DOCUMENT TEXT:
--- Start ---
In [1]:
import pandas as pd
import seaborn as sns
import matplotlib.pyplot as plt

In [2]:
class DataPreprocessing:
    
    def loadDataSet(self,path):
        print("Loading DataSet...")
        dataFrame = pd.read_csv(path)
        print("DataSet loaded successfully...")
        return dataFrame
    
    def preprocessingPhase(self,dataSet):
        self.plotsToUnderstandData(dataSet)
        cleanedDataSet = self.dataCleaningToRemoveDublicateData(dataSet)
        return cleanedDataSet
    
    def plotsToUnderstandData(self,dataSet):
        print("Graph of number of people who order online on Zomato")
        onlineOrderValueCount = dataSet['online_order'].value_counts()
        sns.set(rc={'figure.figsize':(13.7,9.27)})
        fig = onlineOrderValueCount.plot(kind='bar')
        plt.margins(0.02)
        plt.ylabel('Count')
        plt.xlabel('Online Order')
        plt.show()
        
        print("Graph of number of people who book table on Zomato")
        onlineOrderValueCount = dataSet['book_table'].value_counts()
        sns.set(rc={'figure.figsize':(13.7,9.27)})
        fig = onlineOrderValueCount.plot(kind='bar')
        plt.margins(0.02)
        plt.ylabel('Book Table on Zomato')
        plt.xlabel('Count')
        plt.show()
        
        print("Graph of ratings of people vs count")
        onlineOrderValueCount = dataSet['rate'].value_counts()
        sns.set(rc={'figure.figsize':(18.7,14.27)})
        fig = onlineOrderValueCount.plot(kind='bar')
        plt.margins(0.02)
        plt.ylabel('Your y-label')
        plt.xlabel('Your x-label')
        plt.show()
        
        print("Graph of number of restaurants in a particular location")
        onlineOrderValueCount = dataSet['location'].value_counts()
        sns.set(rc={'figure.figsize':(18.7,14.27)})
        fig = onlineOrderValueCount.plot(kind='bar')
        plt.margins(0.02)
        plt.ylabel('Your y-label')
        plt.xlabel('Your x-label')
        plt.show()
        
        print("Conclusions drawn from the graph are:")
        print("TODO and analyze graphs in more different ways")
        
    def dataCleaningToRemoveDublicateData(self, dataSet):
        cleanedDataSet = dataSet.drop_duplicates(subset=['address','listed_in(type)','listed_in(city)'],keep=False);
        cleanedDataSet.dropna(inplace=True)
--- End ---
SHORT TASK 1: In the Zomato preprocessing code, translate the printed message "DataSet loaded successfully..." into Spanish.
SHORT TASK 2:
Answer these questions from the Zomato preprocessing code, one line each:
(a) Which pandas function reads the file in the loading method?
(b) What figure size is set before the plot of restaurant counts by location?
(c) In the duplicate-removal step, which columns are passed as the subset, and what value is given for keep?
SHORT TASK 3: Write the next lines of the Zomato preprocessing code, following on from its final line.

COLLECTED MATERIAL:
--- Start ---
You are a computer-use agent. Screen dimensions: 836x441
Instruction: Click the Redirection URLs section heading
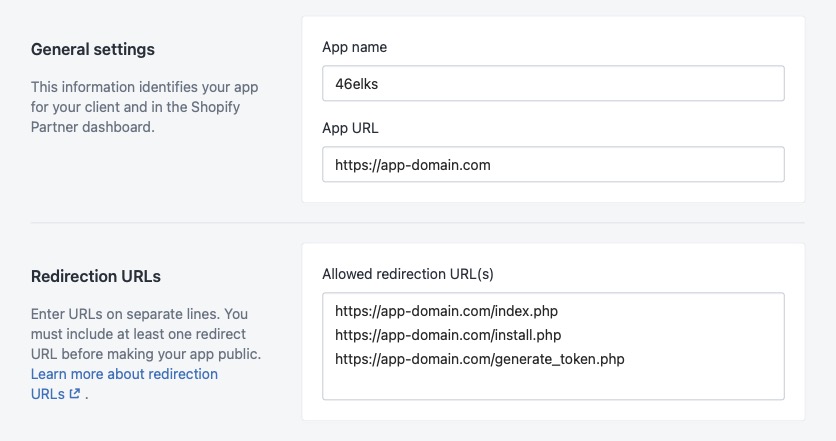(x=96, y=276)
--- End ---
EXERCISE RESPONSE 1: DataSet cargado correctamente...

EXERCISE RESPONSE 2:
(a) pd.read_csv
(b) (18.7, 14.27)
(c) 'address', 'listed_in(type)' and 'listed_in(city)'; keep=False

EXERCISE RESPONSE 3:
        return cleanedDataSet
    
    def determineNeighbourWithHighestRating(self, cleanedDataSet):
        dataSetWithRatingsAndCities = pd.DataFrame()
        print("Calculating the neightbourhood with the highest rating...")
        dataSetWithRatingsAndCities['location'] = cleanedDataSet['location']
        dataSetWithRatingsAndCities['rest_type'] = cleanedDataSet['rest_type']
        dataSetWithRatingsAndCities['rate'] = cleanedDataSet['rate']
        dataSetWithRatingsAndCities['cuisines'] = cleanedDataSet['cuisines']
        dataSetWithRatingsAndCities['votes'] = cleanedDataSet['votes']
        dataSetWithRatingsAndCities['rest_type'] = cleanedDataSet['rest_type']
        
        mapLocationWithAverageRating = {}
        mapLocationWithCuisines = {}
        mapLocationWithNumberOfVotes = {}
        mapLocationWithRestaurantType = {}
        for index, row in dataSetWithRatingsAndCities.iterrows():
           try:
               ratingValue = float(row['rate'].split('/')[0])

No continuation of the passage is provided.